Blaesing said 40 is indeed a large crop for an urban superintendent's job. He cites two reasons for that: the good national reputation St. Paul enjoys and its manageable enrollment.
"To many superintendents, the size of 38,000-39,000 students is not intimidating. It's difficult to envision working in an environment with 100,000 or 150,000, 200,000 or more students," Blaesing said.
The next superintendent will face a budget crunch and an achievement gap. That's the gap between how well white students perform, versus students of color.
After meeting with the public for input this summer, the search firm also determined 'morale' is an issue that will loom for the new leader. Mary Cathryn Ricker, president of the St. Paul teachers' union, agrees.
"I think morale has steadily been eroding, and I'll be honest, the search firm actually taught me that the division was far more than the typical labor-management division," Ricker said. "I hadn't realized to what extent divisions had started to occur between administration groups, or even between buildings. That's absolutely going to have to be addressed."
St. Paul's next leader will have to face one additional dilemma that was caused by its last leader, according to Dave Jennings. Jennings is a former state House Speaker who just announced his retirement as Eastern Carver County's superintendent, a district that includes Chaska and Chanhassen. He's not applying for the St. Paul job.
Jennings said St. Paul's next leader will have to figure out what to do with Meria Carstarphen's agenda.
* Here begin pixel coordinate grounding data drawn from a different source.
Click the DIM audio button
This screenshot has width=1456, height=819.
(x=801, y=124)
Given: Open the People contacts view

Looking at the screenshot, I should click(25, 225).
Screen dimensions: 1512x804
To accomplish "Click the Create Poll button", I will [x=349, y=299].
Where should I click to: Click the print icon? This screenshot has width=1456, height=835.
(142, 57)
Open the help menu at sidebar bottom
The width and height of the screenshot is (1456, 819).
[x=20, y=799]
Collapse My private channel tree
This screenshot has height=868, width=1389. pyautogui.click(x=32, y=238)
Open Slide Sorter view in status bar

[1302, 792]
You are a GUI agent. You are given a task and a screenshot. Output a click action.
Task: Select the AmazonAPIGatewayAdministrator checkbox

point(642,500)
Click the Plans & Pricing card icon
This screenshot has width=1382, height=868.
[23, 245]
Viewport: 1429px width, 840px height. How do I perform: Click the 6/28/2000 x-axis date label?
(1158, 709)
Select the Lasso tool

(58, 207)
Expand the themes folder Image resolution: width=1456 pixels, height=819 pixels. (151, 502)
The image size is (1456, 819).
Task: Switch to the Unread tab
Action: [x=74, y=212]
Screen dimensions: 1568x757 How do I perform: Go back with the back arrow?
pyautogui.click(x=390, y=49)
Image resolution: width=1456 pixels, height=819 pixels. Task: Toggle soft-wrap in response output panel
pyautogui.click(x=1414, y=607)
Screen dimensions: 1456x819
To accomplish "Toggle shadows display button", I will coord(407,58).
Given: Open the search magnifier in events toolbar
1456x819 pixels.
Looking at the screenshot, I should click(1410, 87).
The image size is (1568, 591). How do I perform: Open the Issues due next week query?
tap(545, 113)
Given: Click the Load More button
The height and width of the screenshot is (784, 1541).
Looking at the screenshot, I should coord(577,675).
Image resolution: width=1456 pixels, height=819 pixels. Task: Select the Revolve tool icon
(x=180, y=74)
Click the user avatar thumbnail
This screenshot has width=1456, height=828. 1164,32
"Because Carstarphen was there for such a short time, and because her initiatives are so new, there's no data yet to verify whether they're going to work or not work," Jennings said. "There will be some internal tension about 'do we stay on the course we set for ourselves, do we change course in some way?' So they're going to face that issue."
Carstarphen held the St. Paul job for three years, a fact not lost on plenty of people who spoke during those input sessions this summer.
The search firm's report said there's a strong desire that the next superintendent embrace the community and become 'one of us,' as it is worded. That doesn't automatically mean the candidate has to be internal, or already from Minnesota, but if the board does pick a candidate from outside the state, he or she should be ready to come here and stay a while.